Savater es un filósofo reconocido por sus reflexiones en torno a la política, la literatura, la ética y la moral. Ciertamente, su lente de apreciación de los problemas del mundo sigue el canon de la filosofía crítica occidental, poco a poco resituada en un lugar más provinciano que universal por tres corrientes “posmodernas”: el “posestructuralismo”, los “estudios culturales” y “las teorías descoloniales”; y en virtud de las cuales aparece cada vez mas deudora de las antiguas filosofías orientales que de sus propias cosmologías.

Una forma interesante de probar la anterior afirmación consiste en analizar su posición frente a los “toros y la fiesta brava”. Y contrastarla con la nutrida etnología y sicología evolutiva que hasta hoy se ha producido, las cuales están haciendo una profunda purga de sus prejuicios positivistas y colonialistas, gracias, en parte, a la influencia de aquellas filosofías posmodernas.

En primer lugar, cuando Savater expresa que “sólo un bárbaro no distingue entre un humano y un animal”, al referirse a aquellos que trasvasan la humanidad de alguien al cuerpo de un animal. Dice varias cosas al mismo tiempo: el bárbaro es un “extranjero” que mezcla o confunde sus hábitos con los de las bestias. Lo que no haría el civilizado o el europeo culto. No distinguir lo referido es presuponer un continuo entre lo animal y lo humano que es contrario a la evidencia, y rehusar de una substancia capaz de diferenciar lo racional de la “lógica ciega de lo natural” (a propósito de Hegel). Lo que lo hace aún mas iletrado.

Las implicaciones de sus afirmaciones son propias del registro del naturalismo y su colonialismo epistemológico, el cual ha sido y será parte del soporte de esa particular cosmología de cuño europeo que reparte diferencias y analogías entre las cosas en virtud de substancias fijas. En efecto, Savater ignora un hecho simple: esta substancialización del mundo fue en realidad la menos extendida geográficamente entre los pueblos de la tierra, al menos hasta hace 100 años aproximadamente. Y aún hoy habría que comprobar si la modernidad urbana ha logrado imponer su singular concepción de mundo a una parte importante de la población mundial.
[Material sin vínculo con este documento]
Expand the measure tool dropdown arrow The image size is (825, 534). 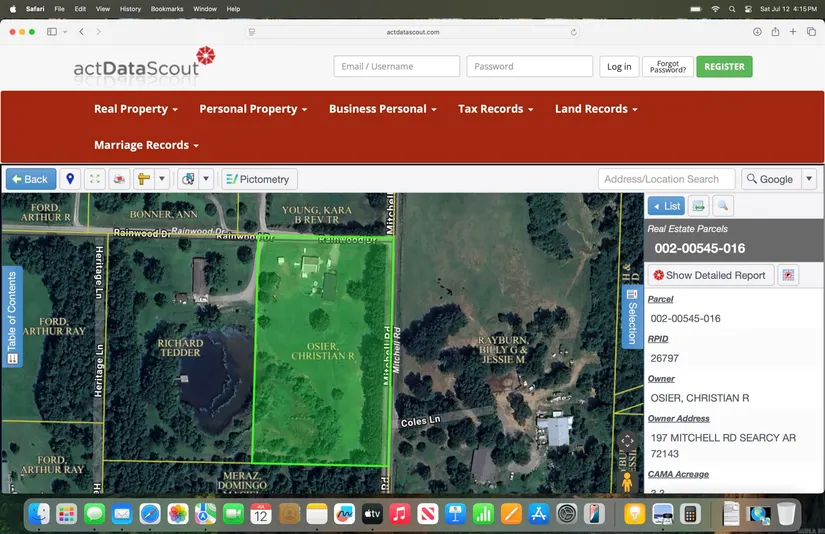pyautogui.click(x=162, y=179)
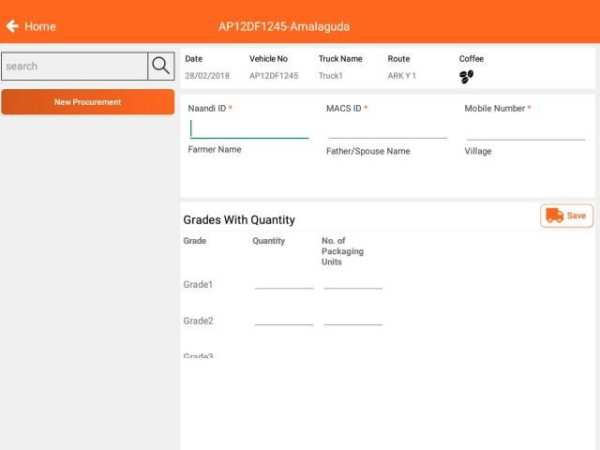Focus the search text box

pyautogui.click(x=75, y=66)
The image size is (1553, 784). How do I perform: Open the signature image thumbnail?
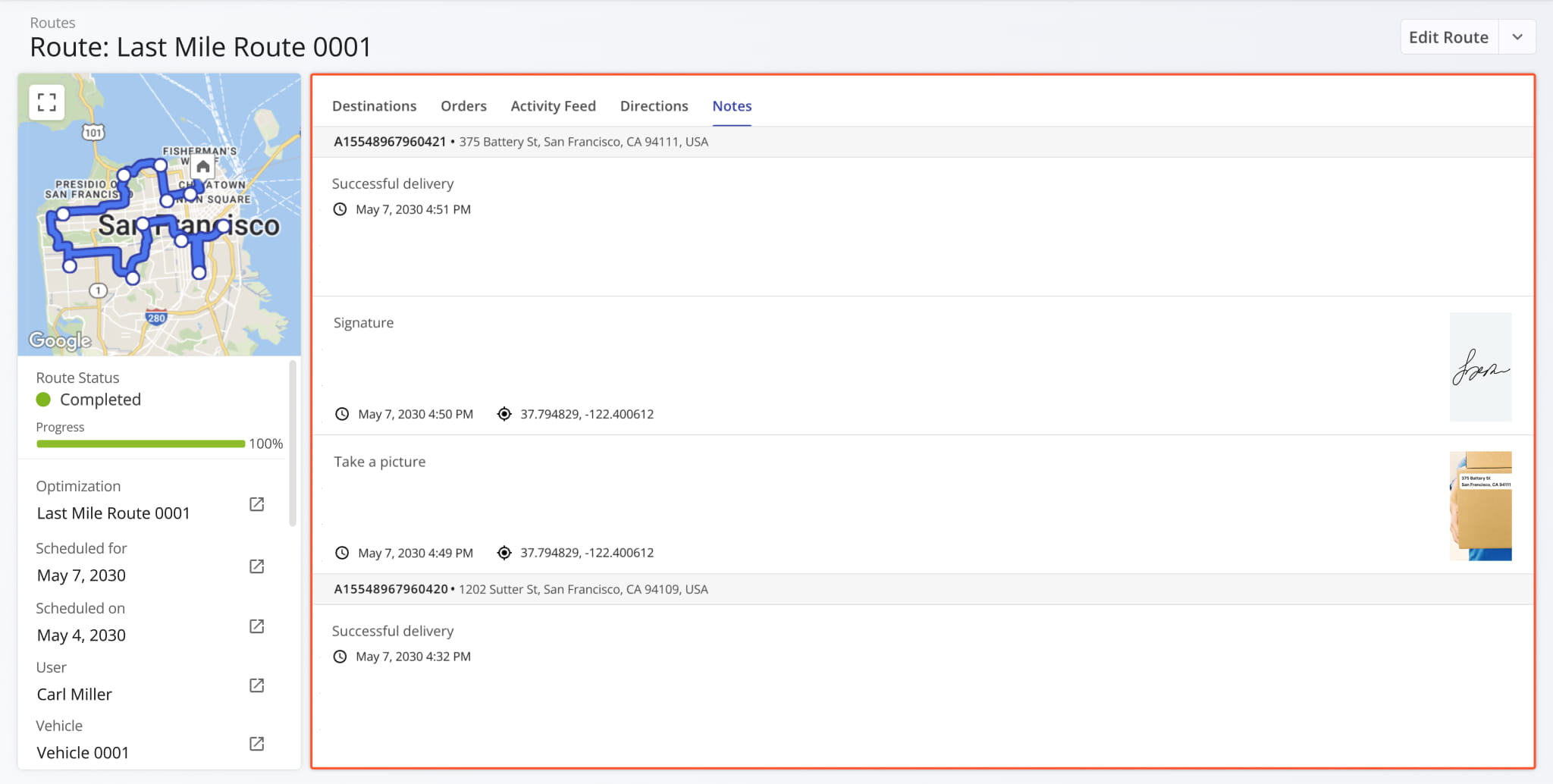pyautogui.click(x=1480, y=367)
En segundo lugar, nuestro filósofo ha dicho: "los animales no tienen derechos en el sentido estricto de la palabra, pues tampoco tienen ningún deber. El derecho es una cosa que los seres humanos nos concedemos, entendemos que uno tiene un deber y por lo tanto tiene un derecho correlativo de exigirlo".
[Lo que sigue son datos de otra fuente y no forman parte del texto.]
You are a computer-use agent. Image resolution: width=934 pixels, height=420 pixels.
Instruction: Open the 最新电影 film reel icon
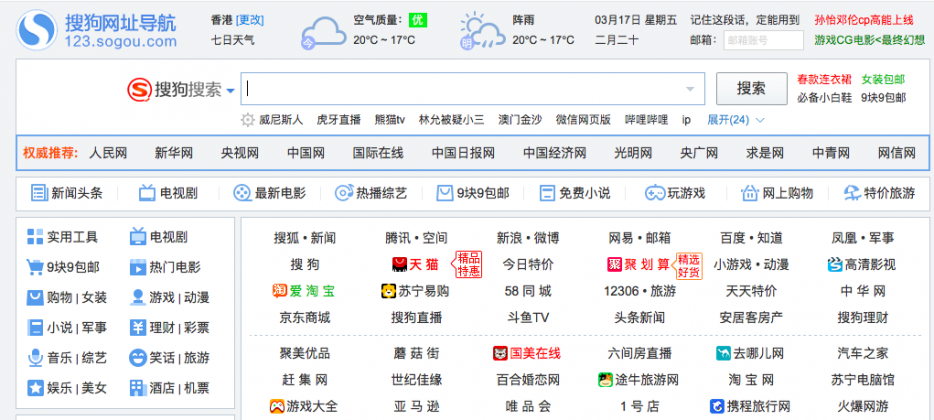(x=242, y=193)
Los seres humanos tienen, resumidamente, cuatro maneras de asignar propiedades a los "existentes" (gracias a numerosos estudios, pero especialmente los de Lévi-Strauss y Descola): el naturalismo, el analogismo, eltotemismo y el animismo. Y casi siempre se combinan en sus usos cotidianos, pero siendo una mas preponderante que las otras.

Asignar derechos o valores intrínsecos mediante el animismo a lo no humano es un asunto generalizado entre millones de habitantes de la India, o en los pueblos indígenas amazónicos y andinos, por mencionar algunos ejemplos. Incluso, el uso del totemismo es mas corriente de lo que se cree entre los pueblos occidentales, dado que suele emplearse para diferenciar grupos sociales apelando a atributos propios del reino animal, como es el caso de los equipos deportivos: los "leones", los "tiburones", etc.

Por tanto, los derechos asignados a los animales, además de no ser atribuible sin reparos a sectas, iletrados, o fanáticos (lo que ya acusa un fuerte etnocentrismo), revelan un craso provincialismo de Savater. De hecho, todos los humanos atraviesan una etapa animista que contribuye a estructurar su personalidad.

La cuestión de un “buen gobierno” sobre los negocios taurinos es otro tema. Y Savater lo sabe hasta cierto punto. Pero su ideologización permanente de la fiesta brava lo induce a obviar los detalles de aquellos cuatro sistemas ontológicos que gobiernan la existencia humana.

Por otro lado, a los animalistas les aplica la misma objeción pero en otra dirección: no pueden reducir unaontología naturalista eurocentrista al marco moralizante de una ontología animista biocentrista. Las dos facciones en franca dialéctica suelen actuar a contrapelo de evidencias y pluralidades culturales. Y dejan de lado el siguiente imponderable: los principios de la “ecología profunda” o de la “afición a la fiesta brava” no pueden derivarse de un razonamiento científico, ni menos de una filosofía “verdadera”, pues es una imposibilidad real, una carencia ontológica (a decir de Žižek), determinar empíricamente si el alma tiene un continuo con lo natural o no. Si así lo fuera seríamos otra cosa, pero no humanos: o completamente separados de la naturaleza, o íntegramente interconectados con ella.

El destino de los derechos de la naturaleza se debe seguir inscribiendo en el reino de la política. Es allí donde completaremos artificialmente esa ausencia de conexión con ella, indiferentemente de la doctrina, sistema moral, o elección ética.